Ah, Stillmann is back. Adam Thirlwell on Stillman's latest movie "Love & Friendship":
"The injustice is Austen’s youthful lack of empathy for Lady Susan’s projects. For in Stillman’s world, our greatest vulnerability in society is to the judgments of others. “You can’t worry about what misinterpreters think,” someone says to Chloë Sevigny’s character in The Last Days of Disco—and this could be the slogan of Stillman’s oeuvre. Sure, the surface may be all frivolity and flippancy, a high bourgeois/aristocratic setting. Such archness and such a setting can make it easy to see these films as exercises in the unserious unserious.
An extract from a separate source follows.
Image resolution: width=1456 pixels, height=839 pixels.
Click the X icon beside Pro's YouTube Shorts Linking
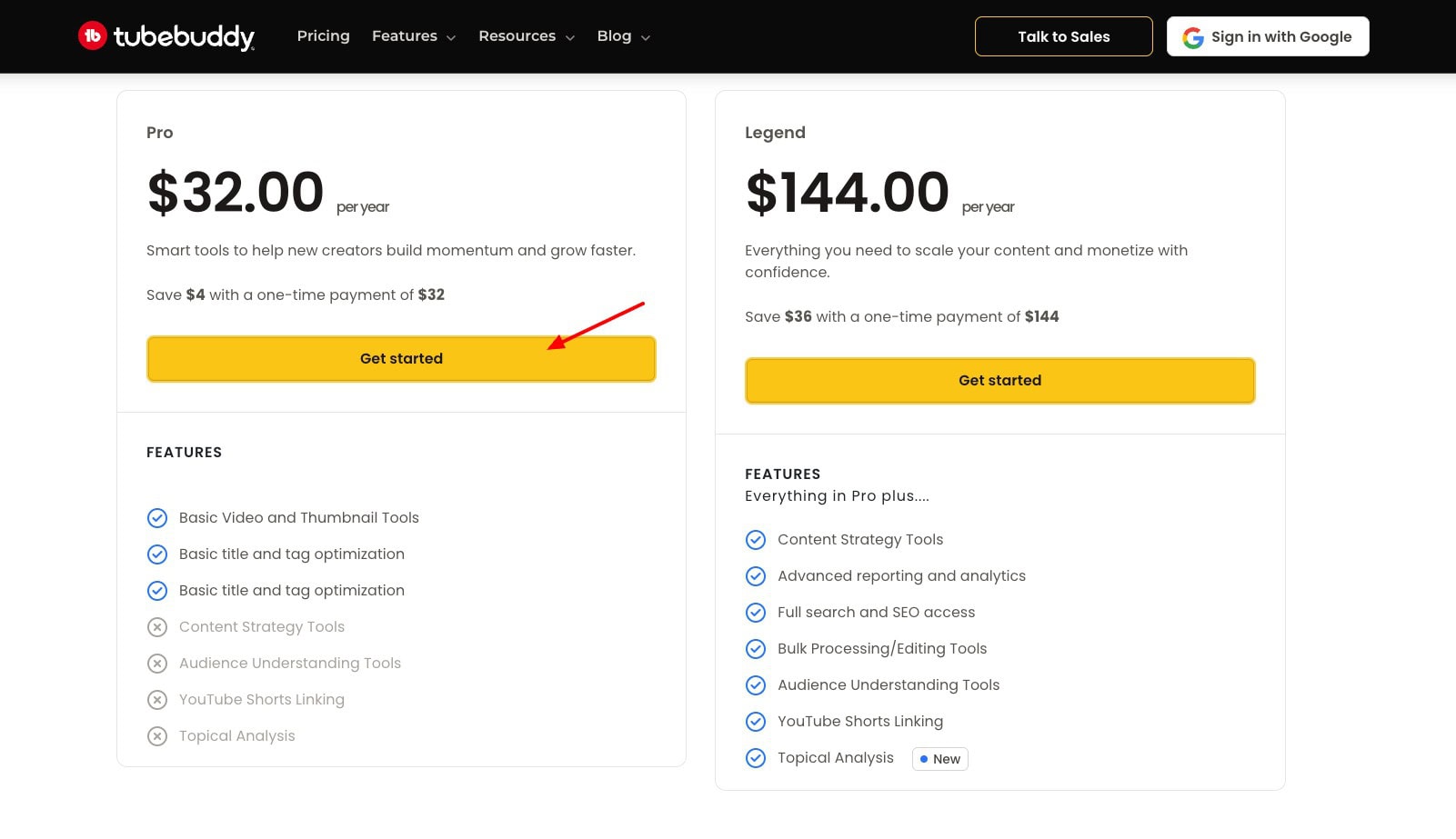tap(157, 700)
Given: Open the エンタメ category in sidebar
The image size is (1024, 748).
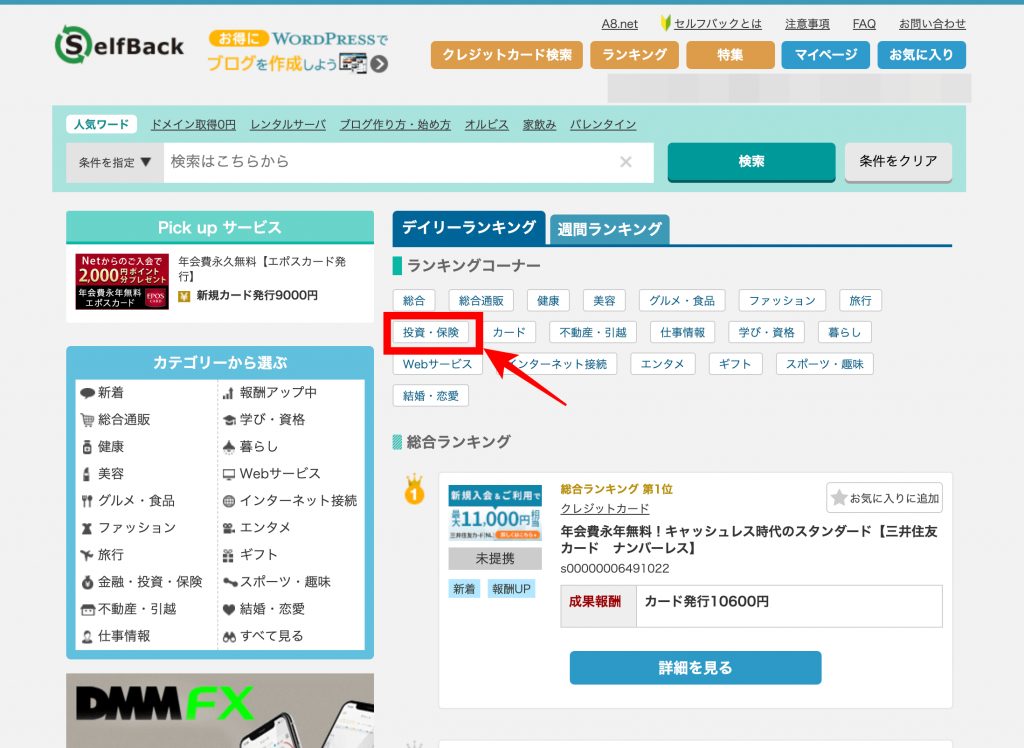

But Stillman’s gravity comes from the way he both understands the terrors of social relations—the pursuit of love and friendship—and also admires all strategies in artifice that might soften these terrors, subvert the tyranny of misinterpretation, and restore a version of utopia. Against the malice of the social, he places a range of tactics: optimism, elegance, tradition, invented selves and accents, the desperate maintenance of outmoded or contradictory ideals. So what if an ideal is absurd! And his highest ideal is eloquence."
Read the article here.
The judgment of others, that's the horror indeed. But it's an horror worth overcoming.
And if eloquence has become an ideal I will turn myself into an idealist.